Stored records
· · ·
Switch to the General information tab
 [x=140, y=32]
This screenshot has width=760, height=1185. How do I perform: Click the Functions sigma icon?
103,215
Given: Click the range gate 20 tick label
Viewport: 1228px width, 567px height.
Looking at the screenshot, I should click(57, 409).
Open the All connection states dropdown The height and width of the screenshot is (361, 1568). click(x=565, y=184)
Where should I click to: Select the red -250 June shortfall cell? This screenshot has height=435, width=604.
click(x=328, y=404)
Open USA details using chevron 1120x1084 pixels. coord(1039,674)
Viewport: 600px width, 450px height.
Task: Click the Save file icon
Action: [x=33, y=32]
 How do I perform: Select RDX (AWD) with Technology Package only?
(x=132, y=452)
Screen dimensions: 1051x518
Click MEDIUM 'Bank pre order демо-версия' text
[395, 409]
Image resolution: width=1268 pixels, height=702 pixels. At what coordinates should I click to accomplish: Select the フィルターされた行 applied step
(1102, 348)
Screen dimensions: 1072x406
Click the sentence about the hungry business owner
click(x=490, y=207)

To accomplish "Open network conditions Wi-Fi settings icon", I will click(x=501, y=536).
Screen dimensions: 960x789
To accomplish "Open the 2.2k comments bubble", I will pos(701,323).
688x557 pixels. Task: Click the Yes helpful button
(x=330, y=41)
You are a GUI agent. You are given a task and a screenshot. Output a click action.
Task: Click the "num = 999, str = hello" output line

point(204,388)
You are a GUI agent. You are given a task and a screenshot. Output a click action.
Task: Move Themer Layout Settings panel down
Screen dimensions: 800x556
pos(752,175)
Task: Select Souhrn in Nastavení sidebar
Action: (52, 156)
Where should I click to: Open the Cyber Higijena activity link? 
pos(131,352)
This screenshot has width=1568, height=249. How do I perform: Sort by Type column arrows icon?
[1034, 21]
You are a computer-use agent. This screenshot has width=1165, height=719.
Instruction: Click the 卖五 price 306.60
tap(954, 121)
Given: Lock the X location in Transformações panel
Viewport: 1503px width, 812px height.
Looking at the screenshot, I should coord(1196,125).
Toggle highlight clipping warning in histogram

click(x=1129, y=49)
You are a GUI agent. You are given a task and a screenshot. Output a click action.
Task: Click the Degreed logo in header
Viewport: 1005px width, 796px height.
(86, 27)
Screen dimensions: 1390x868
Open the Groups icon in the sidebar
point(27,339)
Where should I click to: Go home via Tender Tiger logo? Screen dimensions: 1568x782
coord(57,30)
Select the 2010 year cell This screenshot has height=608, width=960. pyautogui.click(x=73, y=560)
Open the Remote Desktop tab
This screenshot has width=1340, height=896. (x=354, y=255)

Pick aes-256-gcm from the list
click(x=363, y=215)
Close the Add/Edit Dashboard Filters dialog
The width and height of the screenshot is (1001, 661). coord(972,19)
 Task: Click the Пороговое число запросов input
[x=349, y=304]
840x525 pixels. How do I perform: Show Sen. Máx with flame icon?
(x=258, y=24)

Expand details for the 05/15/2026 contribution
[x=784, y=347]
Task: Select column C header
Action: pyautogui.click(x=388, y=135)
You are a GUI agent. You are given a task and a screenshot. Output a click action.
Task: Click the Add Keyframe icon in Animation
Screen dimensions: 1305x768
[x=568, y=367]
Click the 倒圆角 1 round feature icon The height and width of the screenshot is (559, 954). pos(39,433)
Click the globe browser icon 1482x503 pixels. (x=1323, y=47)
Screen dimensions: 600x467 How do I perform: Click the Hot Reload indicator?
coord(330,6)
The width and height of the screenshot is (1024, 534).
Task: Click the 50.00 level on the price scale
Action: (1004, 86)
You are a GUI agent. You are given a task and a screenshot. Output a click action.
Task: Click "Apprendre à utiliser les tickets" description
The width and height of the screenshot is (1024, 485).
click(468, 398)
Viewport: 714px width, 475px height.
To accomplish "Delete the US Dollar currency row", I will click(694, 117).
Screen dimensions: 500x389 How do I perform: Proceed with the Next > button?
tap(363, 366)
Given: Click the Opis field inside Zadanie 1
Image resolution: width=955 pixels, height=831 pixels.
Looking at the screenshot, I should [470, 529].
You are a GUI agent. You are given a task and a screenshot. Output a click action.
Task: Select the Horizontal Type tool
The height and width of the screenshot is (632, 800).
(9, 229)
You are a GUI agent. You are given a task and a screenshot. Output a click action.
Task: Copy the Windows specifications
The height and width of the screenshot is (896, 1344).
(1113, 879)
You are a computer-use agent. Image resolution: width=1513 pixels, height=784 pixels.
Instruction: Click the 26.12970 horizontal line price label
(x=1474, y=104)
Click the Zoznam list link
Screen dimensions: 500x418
· · ·
Work to be completed:
In the entries above, find each line that has the word "will". Copy it.

Result:
To accomplish "Open network conditions Wi-Fi settings icon", I will click(x=501, y=536).
To accomplish "Open the 2.2k comments bubble", I will pos(701,323).
To accomplish "Delete the US Dollar currency row", I will click(694, 117).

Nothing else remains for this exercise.